▶ _TO DO_
The entries below contain a stretch that opens with the line containing "[YouTube Home] (113, 28)" and closes with the line containing "E-mailadres (863, 598)"; set down that stretch exactly, both ends included, and nothing else.

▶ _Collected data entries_

+++

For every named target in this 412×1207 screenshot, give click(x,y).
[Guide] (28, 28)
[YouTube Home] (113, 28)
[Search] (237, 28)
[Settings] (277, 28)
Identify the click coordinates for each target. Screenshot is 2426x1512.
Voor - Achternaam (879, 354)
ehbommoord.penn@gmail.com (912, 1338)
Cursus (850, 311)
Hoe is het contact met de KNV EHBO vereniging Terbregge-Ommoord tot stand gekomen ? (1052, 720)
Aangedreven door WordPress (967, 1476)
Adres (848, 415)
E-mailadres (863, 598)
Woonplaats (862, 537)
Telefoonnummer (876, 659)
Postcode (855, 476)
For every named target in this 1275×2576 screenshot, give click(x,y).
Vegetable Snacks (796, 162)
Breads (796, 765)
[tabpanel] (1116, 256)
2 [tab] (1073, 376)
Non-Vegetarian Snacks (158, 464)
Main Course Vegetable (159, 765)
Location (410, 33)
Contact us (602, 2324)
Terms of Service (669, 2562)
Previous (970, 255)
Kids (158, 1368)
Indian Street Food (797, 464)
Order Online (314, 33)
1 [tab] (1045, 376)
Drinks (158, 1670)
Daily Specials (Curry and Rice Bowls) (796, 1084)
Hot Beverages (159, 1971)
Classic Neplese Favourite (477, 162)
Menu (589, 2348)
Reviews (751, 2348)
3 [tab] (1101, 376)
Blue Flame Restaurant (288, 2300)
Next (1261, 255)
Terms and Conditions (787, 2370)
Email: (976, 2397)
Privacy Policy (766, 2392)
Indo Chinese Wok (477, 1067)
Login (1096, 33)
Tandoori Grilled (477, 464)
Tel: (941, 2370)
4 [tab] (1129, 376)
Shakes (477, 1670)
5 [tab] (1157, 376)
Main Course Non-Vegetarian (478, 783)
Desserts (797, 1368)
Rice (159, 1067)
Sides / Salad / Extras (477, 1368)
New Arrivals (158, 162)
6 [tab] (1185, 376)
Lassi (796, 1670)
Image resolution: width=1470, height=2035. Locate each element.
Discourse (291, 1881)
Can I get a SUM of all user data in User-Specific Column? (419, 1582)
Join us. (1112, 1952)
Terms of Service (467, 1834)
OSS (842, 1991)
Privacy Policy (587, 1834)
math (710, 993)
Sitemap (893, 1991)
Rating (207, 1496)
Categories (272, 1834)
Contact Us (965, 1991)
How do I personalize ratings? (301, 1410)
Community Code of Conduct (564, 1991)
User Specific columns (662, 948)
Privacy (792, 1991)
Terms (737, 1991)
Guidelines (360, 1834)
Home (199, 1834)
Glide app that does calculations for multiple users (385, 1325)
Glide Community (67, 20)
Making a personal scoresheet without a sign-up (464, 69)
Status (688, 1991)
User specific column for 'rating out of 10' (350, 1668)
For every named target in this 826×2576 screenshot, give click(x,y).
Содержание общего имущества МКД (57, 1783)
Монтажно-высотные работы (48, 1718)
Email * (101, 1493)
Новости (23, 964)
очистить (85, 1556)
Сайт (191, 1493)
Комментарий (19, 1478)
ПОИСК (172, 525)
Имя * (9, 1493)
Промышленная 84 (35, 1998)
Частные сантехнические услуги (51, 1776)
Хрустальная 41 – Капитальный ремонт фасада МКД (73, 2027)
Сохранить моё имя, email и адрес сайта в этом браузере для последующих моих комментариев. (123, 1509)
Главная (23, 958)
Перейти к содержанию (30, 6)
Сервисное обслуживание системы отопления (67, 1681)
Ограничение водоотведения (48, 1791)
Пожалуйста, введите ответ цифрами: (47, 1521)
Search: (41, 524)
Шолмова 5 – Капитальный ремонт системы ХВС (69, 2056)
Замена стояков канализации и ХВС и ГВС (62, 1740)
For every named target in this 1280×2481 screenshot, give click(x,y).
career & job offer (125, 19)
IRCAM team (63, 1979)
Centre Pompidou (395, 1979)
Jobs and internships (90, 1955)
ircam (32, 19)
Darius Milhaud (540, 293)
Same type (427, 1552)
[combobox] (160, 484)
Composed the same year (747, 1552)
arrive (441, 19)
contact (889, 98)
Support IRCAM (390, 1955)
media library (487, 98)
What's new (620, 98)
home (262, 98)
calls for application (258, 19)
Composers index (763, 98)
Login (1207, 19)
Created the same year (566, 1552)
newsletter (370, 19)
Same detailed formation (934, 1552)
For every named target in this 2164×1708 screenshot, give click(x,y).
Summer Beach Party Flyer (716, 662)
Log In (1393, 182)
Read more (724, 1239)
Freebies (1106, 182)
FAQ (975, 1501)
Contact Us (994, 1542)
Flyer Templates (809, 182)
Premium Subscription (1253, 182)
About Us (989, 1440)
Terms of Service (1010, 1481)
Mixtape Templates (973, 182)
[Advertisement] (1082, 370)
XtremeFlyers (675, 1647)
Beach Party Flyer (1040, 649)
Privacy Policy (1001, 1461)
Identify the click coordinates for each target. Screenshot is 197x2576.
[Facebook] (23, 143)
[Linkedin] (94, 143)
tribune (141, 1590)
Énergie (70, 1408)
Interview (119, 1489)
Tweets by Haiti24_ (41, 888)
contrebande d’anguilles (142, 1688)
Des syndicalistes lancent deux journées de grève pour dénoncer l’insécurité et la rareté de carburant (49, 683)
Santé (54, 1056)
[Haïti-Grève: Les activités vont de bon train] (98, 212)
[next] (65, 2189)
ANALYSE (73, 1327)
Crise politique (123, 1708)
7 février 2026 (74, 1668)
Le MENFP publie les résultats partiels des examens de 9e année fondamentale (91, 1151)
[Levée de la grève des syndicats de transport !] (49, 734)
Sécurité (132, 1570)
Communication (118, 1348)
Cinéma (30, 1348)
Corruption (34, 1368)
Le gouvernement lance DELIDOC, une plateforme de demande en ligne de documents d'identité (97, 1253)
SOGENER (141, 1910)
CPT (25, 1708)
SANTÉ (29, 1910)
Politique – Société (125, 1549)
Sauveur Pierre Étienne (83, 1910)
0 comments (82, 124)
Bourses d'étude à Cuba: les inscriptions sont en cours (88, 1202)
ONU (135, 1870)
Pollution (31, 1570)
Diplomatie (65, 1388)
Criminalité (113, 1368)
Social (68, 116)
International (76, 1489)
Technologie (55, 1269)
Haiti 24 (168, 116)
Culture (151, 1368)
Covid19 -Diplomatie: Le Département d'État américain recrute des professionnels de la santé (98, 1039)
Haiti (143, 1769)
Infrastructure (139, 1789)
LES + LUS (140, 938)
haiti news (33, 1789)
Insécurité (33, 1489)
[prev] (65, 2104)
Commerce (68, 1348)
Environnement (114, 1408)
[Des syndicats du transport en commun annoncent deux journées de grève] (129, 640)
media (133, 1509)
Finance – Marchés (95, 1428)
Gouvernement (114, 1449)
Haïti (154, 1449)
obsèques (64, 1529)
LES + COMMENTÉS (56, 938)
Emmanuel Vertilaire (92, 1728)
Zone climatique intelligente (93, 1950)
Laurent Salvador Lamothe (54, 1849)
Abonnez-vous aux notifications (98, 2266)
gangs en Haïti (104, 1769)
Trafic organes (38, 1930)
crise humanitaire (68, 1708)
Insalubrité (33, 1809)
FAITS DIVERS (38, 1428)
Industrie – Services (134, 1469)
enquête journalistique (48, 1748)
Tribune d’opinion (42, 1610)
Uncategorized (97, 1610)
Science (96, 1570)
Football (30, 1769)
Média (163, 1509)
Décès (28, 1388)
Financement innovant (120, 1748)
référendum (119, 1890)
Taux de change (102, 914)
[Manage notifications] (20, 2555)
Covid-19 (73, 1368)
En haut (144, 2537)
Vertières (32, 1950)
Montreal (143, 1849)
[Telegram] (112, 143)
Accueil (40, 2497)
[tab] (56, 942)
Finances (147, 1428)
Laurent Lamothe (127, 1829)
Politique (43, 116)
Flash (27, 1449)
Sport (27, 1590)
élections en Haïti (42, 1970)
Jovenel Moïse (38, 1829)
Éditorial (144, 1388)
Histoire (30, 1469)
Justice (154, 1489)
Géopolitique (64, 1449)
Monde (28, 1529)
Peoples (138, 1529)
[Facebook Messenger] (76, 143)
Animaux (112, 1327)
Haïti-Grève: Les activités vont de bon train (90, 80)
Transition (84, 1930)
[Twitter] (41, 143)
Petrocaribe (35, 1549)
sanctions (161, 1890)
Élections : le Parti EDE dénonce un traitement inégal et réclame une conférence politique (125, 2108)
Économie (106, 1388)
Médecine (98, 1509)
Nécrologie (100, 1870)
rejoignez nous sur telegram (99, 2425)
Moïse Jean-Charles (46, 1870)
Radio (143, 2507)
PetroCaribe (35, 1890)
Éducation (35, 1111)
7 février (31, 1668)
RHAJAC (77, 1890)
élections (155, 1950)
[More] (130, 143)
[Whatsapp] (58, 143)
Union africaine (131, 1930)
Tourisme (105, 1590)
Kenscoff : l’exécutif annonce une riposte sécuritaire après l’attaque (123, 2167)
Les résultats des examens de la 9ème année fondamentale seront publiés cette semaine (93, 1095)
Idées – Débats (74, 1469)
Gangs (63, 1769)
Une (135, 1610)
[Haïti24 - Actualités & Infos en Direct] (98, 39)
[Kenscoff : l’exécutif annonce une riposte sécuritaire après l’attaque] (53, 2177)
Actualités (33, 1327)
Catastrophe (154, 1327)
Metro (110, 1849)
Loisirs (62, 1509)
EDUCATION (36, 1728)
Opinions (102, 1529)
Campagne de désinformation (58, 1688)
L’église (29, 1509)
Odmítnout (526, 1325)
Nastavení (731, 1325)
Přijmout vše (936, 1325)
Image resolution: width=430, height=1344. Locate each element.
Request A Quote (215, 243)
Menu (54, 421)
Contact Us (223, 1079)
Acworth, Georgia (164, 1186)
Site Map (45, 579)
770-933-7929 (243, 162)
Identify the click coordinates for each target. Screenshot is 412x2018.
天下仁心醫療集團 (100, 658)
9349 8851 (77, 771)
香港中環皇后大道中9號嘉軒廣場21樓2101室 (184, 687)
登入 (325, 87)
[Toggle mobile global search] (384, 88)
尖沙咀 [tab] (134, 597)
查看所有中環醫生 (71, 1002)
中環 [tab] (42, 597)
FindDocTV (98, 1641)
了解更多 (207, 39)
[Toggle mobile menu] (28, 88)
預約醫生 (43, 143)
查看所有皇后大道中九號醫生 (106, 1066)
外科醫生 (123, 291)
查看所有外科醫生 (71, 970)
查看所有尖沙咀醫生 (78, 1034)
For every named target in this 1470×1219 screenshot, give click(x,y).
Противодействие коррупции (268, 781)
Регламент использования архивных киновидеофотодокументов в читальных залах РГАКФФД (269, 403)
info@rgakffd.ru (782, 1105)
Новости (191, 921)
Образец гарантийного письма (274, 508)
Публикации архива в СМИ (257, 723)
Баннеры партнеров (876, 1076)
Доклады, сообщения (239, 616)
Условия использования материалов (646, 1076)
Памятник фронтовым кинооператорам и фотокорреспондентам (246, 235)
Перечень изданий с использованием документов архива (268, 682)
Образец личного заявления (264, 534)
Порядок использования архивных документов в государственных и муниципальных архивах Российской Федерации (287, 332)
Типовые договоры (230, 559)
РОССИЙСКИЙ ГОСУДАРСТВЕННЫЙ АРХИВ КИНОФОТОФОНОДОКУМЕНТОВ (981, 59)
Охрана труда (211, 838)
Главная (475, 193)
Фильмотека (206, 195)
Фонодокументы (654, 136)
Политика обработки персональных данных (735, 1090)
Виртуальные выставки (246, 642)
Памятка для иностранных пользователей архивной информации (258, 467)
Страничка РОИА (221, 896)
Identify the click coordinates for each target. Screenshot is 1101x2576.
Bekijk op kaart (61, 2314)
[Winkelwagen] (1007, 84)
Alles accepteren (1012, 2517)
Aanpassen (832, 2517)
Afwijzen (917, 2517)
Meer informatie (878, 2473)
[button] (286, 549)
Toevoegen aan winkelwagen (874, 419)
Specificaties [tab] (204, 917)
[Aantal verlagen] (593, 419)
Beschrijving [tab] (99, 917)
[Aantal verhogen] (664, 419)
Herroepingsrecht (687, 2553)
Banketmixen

+++

▶ _ANSWER FOR THE TASK_
[YouTube Home] (113, 28)
[Search] (237, 28)
[Settings] (277, 28)
Identify the click coordinates for each target. Screenshot is 2426x1512.
Voor - Achternaam (879, 354)
ehbommoord.penn@gmail.com (912, 1338)
Cursus (850, 311)
Hoe is het contact met de KNV EHBO vereniging Terbregge-Ommoord tot stand gekomen ? (1052, 720)
Aangedreven door WordPress (967, 1476)
Adres (848, 415)
E-mailadres (863, 598)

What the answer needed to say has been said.